Annotations
Classe tous risques (1960)
Max et les Ferrailleurs (1971)
César et Rosalie (1972)
Classe tous risques (1960)
Considéré comme le premier film officiel de Sautet avant qu'il fasse ses chroniques délicates, Classe tous risques contient quelques ingrédients de l'auteur, malgré les principes bien codés du polar dont il dépoussière le genre sans le déconstruire. Il instaure une dimension humaine au milieu de la cavale sans fin de Lino Ventura, en traitant de la déchéance de celui-ci. En essayant de fuir un pays d'où il est poursuivi, il emmène ses enfants et sa femme, mais il les contraint à vivre un calvaire à la fois traumatique et tragique. C'est un homme qui essaie d'avoir une vie quotidienne et familiale normale, mais sa traque perpétuelle ne le permet pas.

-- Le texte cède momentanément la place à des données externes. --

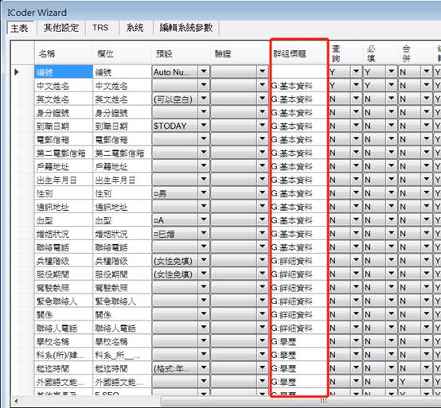Expand the 血型 default dropdown showing A
The height and width of the screenshot is (408, 441).
point(204,220)
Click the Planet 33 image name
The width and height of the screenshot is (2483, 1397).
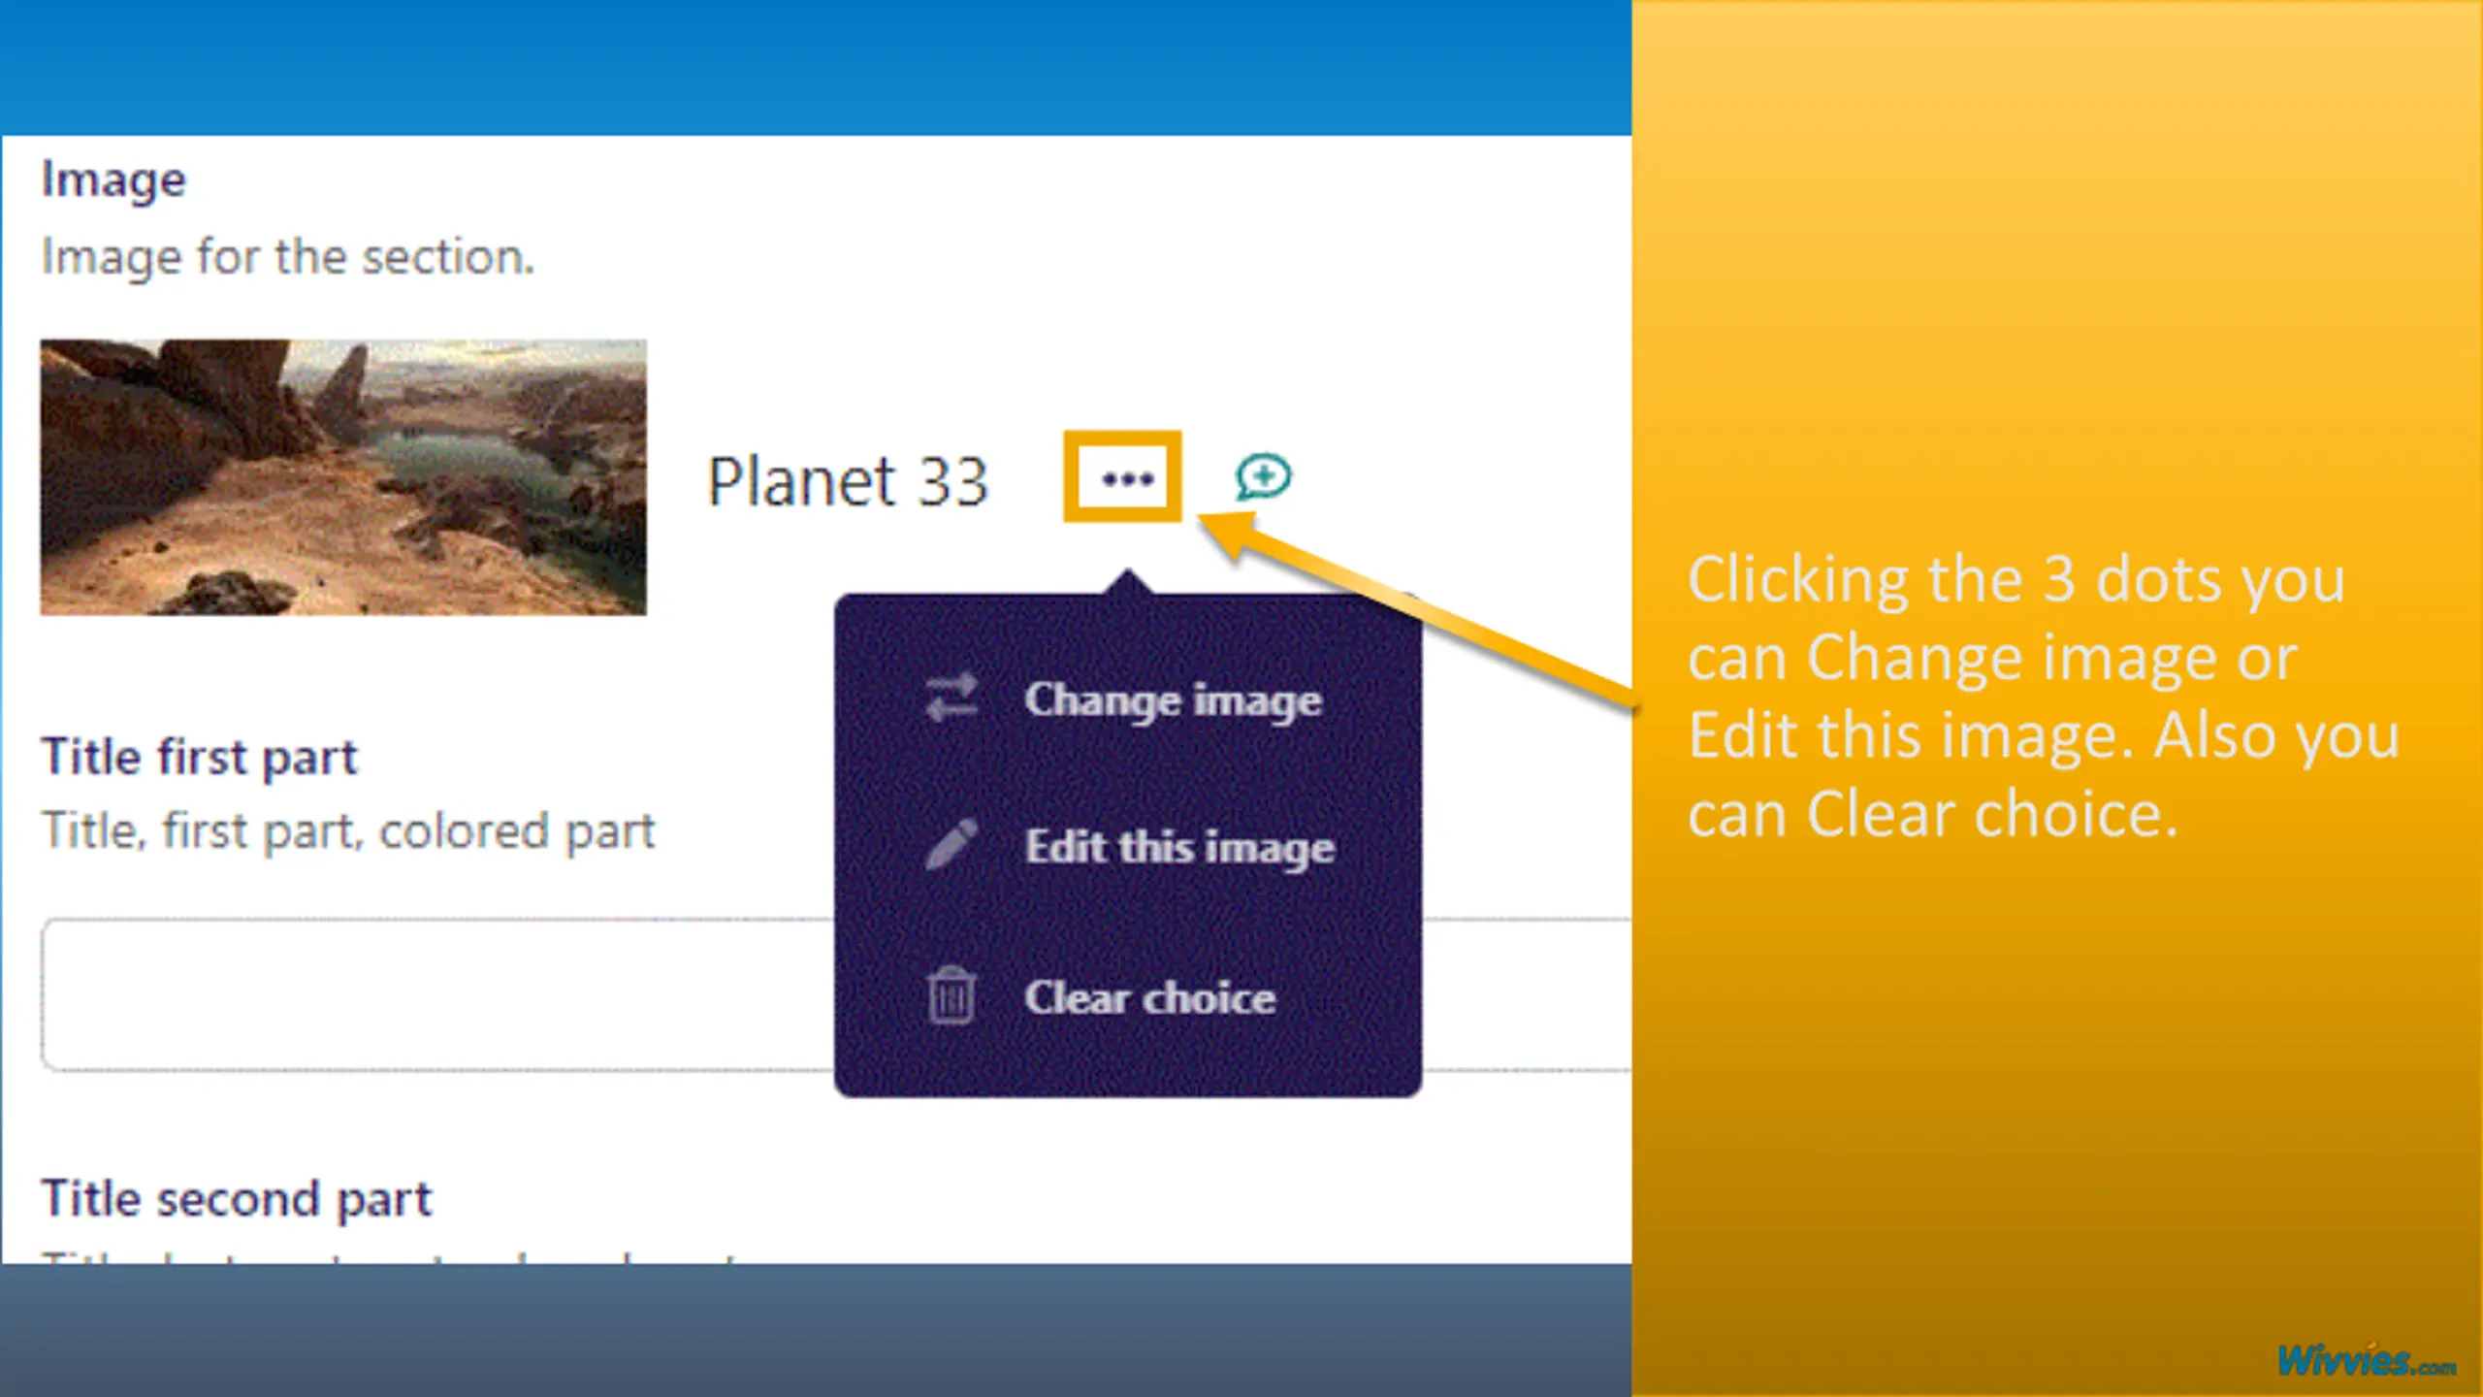coord(848,481)
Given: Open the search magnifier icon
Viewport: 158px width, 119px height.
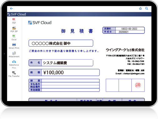Looking at the screenshot, I should (x=146, y=9).
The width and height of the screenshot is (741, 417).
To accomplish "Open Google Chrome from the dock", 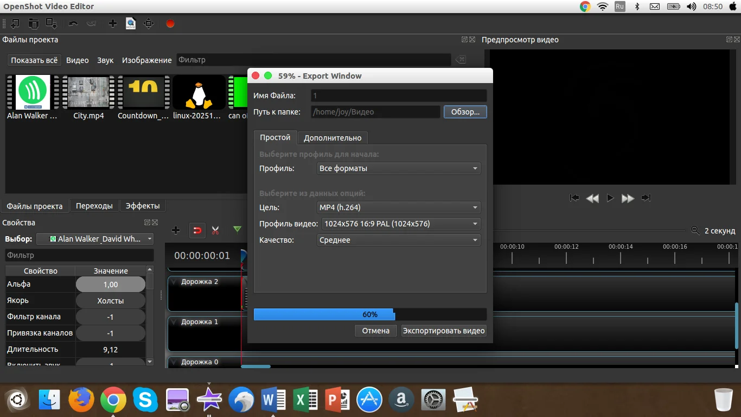I will click(113, 401).
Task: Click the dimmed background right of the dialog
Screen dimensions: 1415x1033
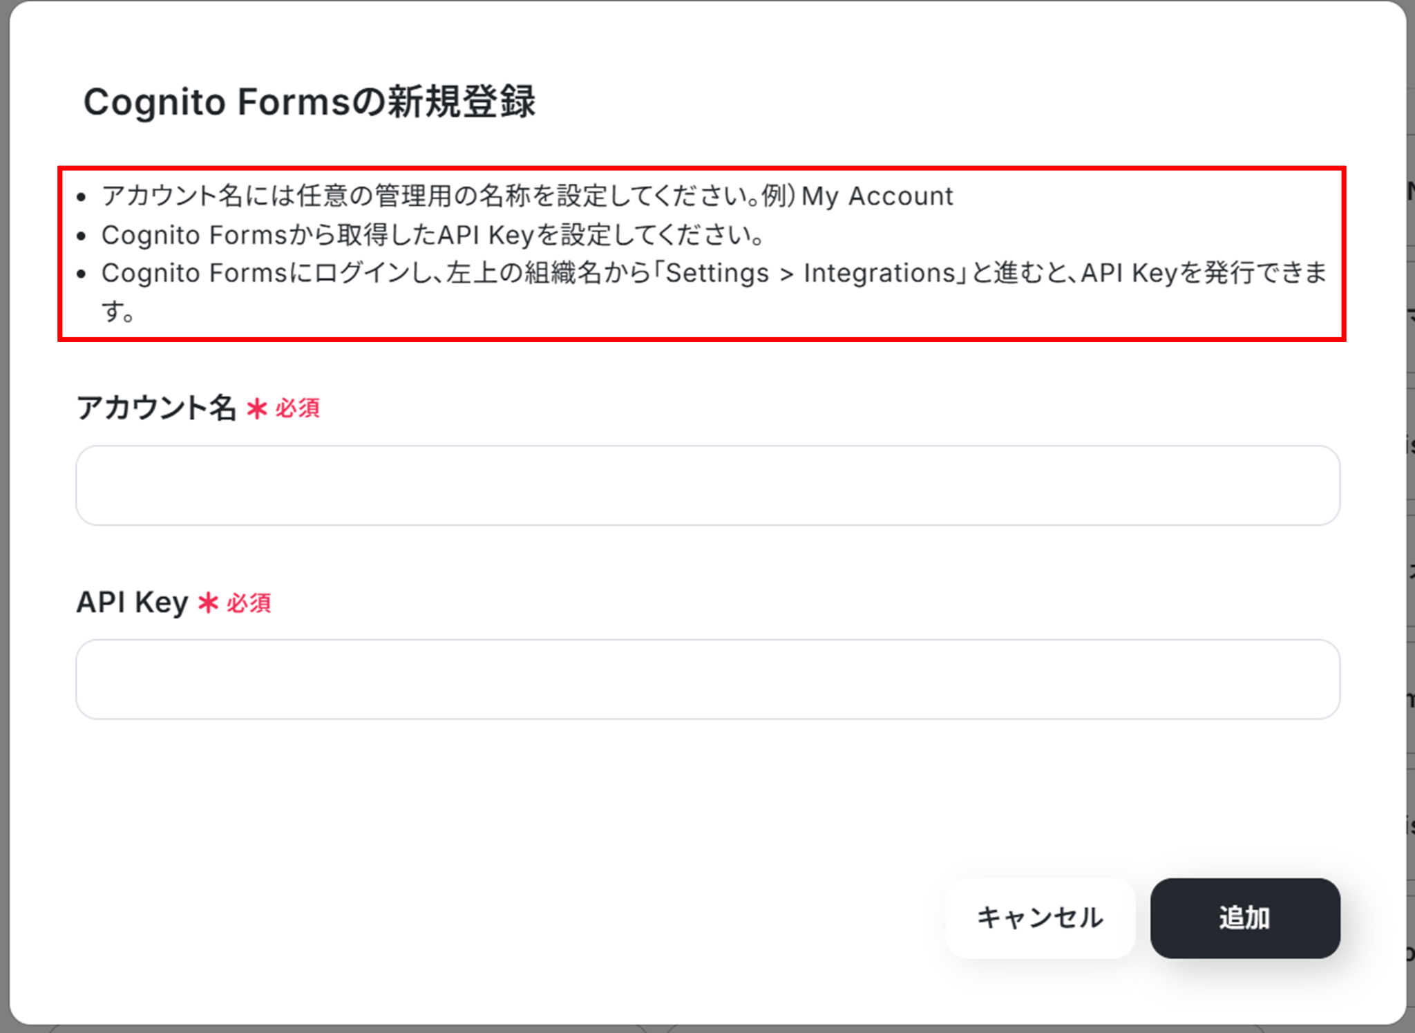Action: pyautogui.click(x=1411, y=484)
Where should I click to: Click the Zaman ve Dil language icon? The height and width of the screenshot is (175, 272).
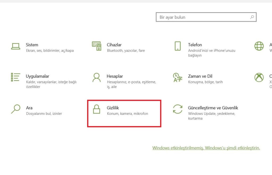(177, 77)
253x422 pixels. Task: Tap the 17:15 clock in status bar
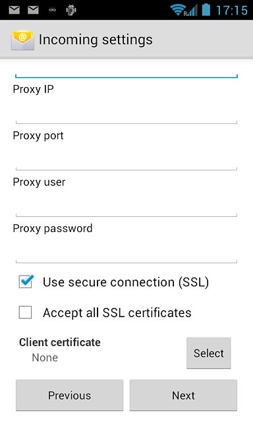(x=232, y=11)
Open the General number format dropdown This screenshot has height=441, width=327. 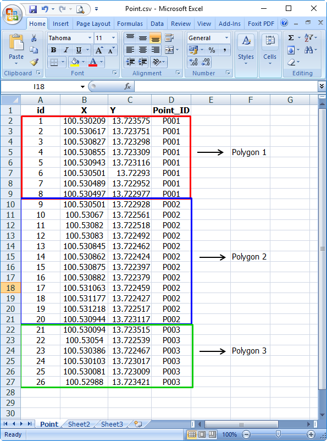tap(226, 38)
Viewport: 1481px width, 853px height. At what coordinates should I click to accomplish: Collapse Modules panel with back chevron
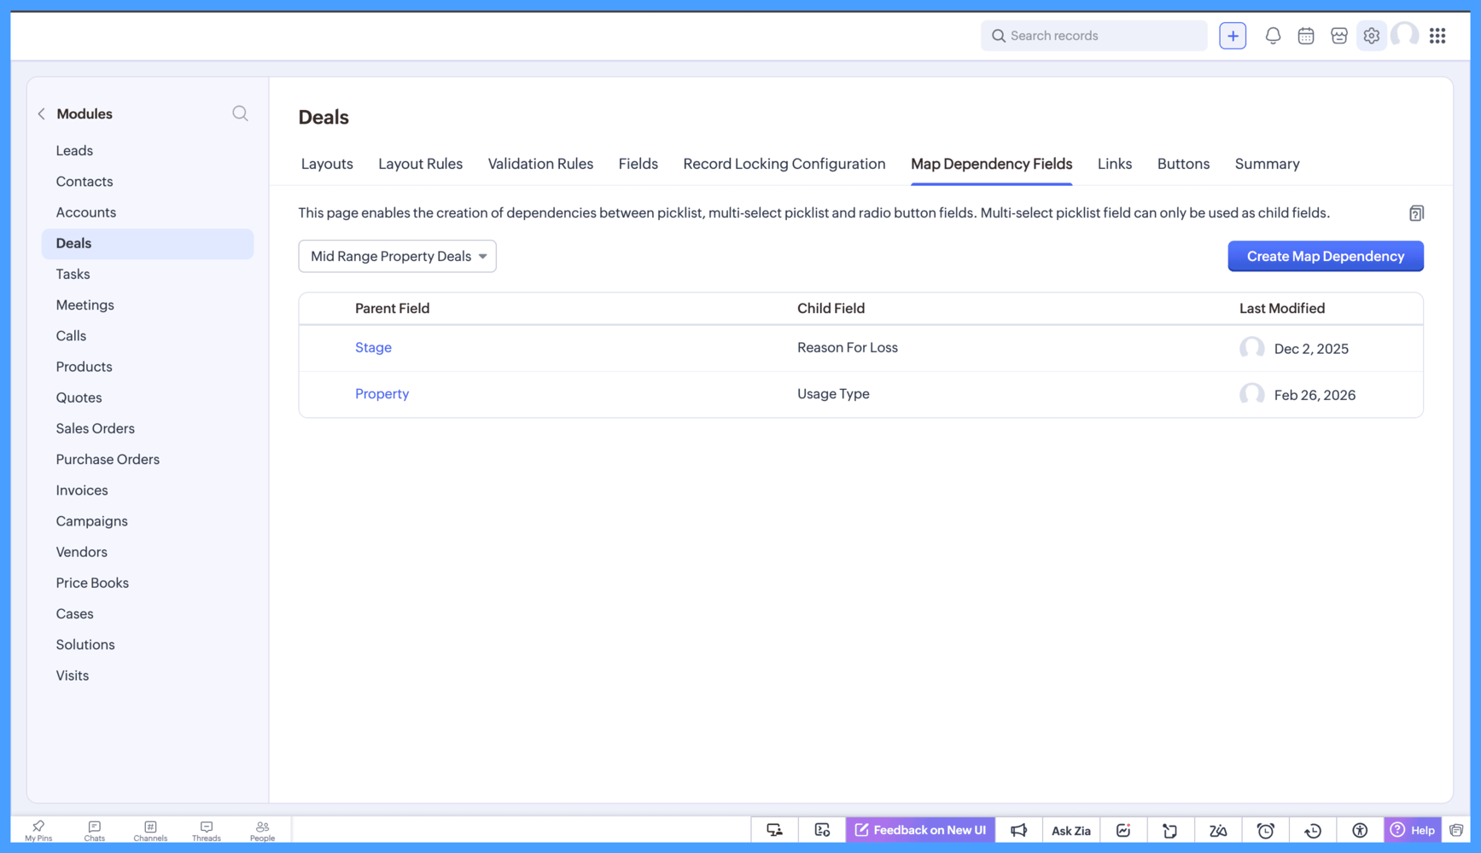tap(42, 113)
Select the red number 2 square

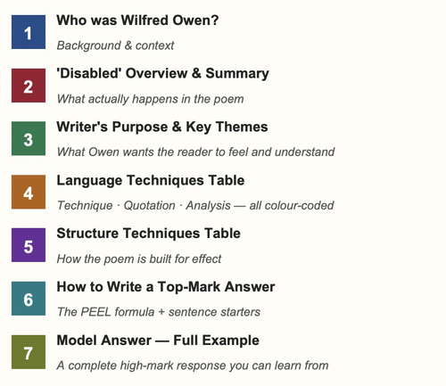(29, 86)
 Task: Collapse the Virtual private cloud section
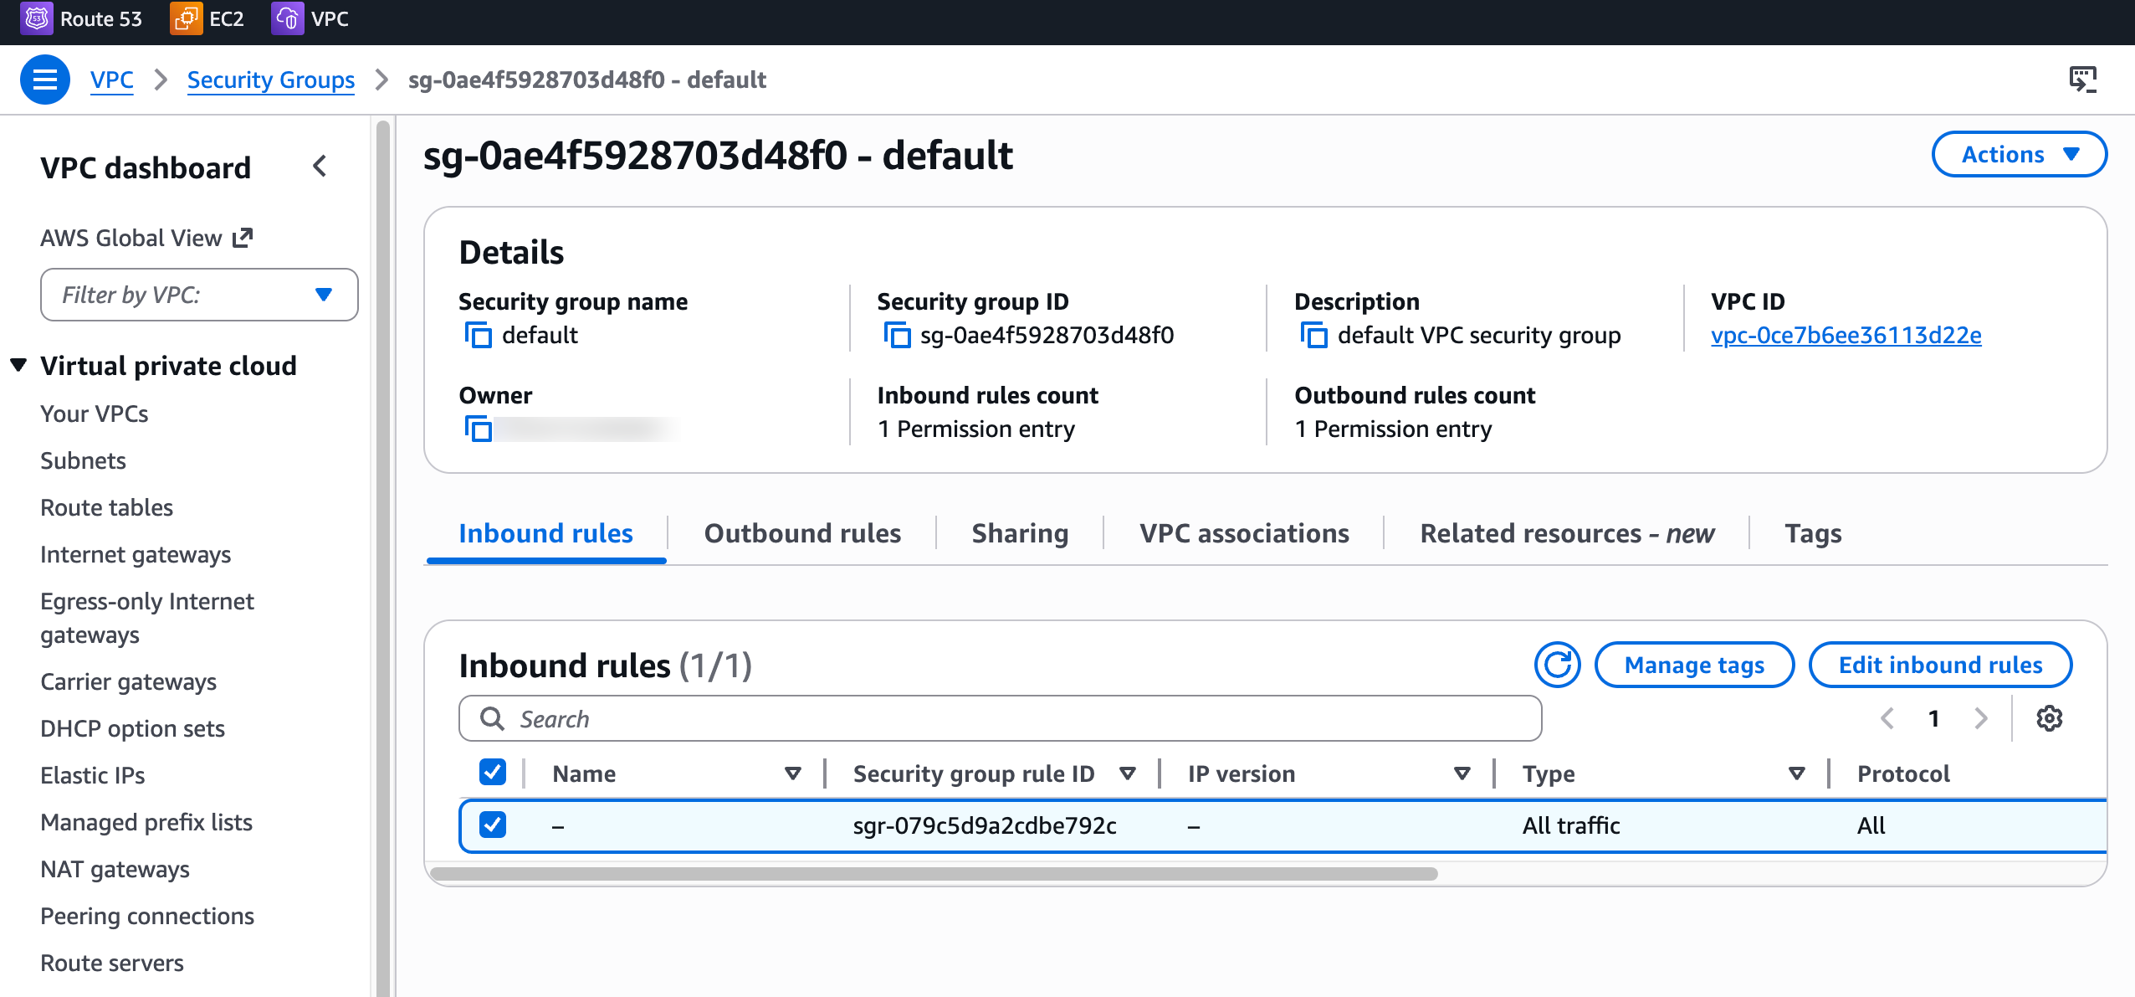coord(19,365)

Honteux de sa situation, il sait que sa mort est inéluctable. C'est pourquoi, l'auteur instaure une violence sèche et âpre venant tout droit du cinéma américain. L'œuvre contient une solidité qui s'accroche à un suspense efficace, tout en démythifiant le milieu de la pègre pour se délester de tout folklore ou romantisme. Le fait d'imposer une condamnation à mort en sursis au personnage permet d'en faire un sujet pathétique, ne voyant aucun échappatoire à sa condition.
Il y a quelque chose de suicidaire et de dur dans sa posture, la solitude d'un homme taiseux, abandonné par des amis traîtres qui n'ont plus de code d'honneur et d'amitié (un rôle qui va comme un gant à Ventura, un rôle à la fois melvillien et giovannien), excepté le personnage de Belmondo qui va l'aider comme il le peut. Ce film sans gras ni fioriture contient une noirceur avec une épure, une netteté narrative, un goût de l'ellipse et des gestes, qui fait de cette course sans issue et fatale le chemin d'un homme fatigué, sans avenir et dont la vie se délite inéluctablement.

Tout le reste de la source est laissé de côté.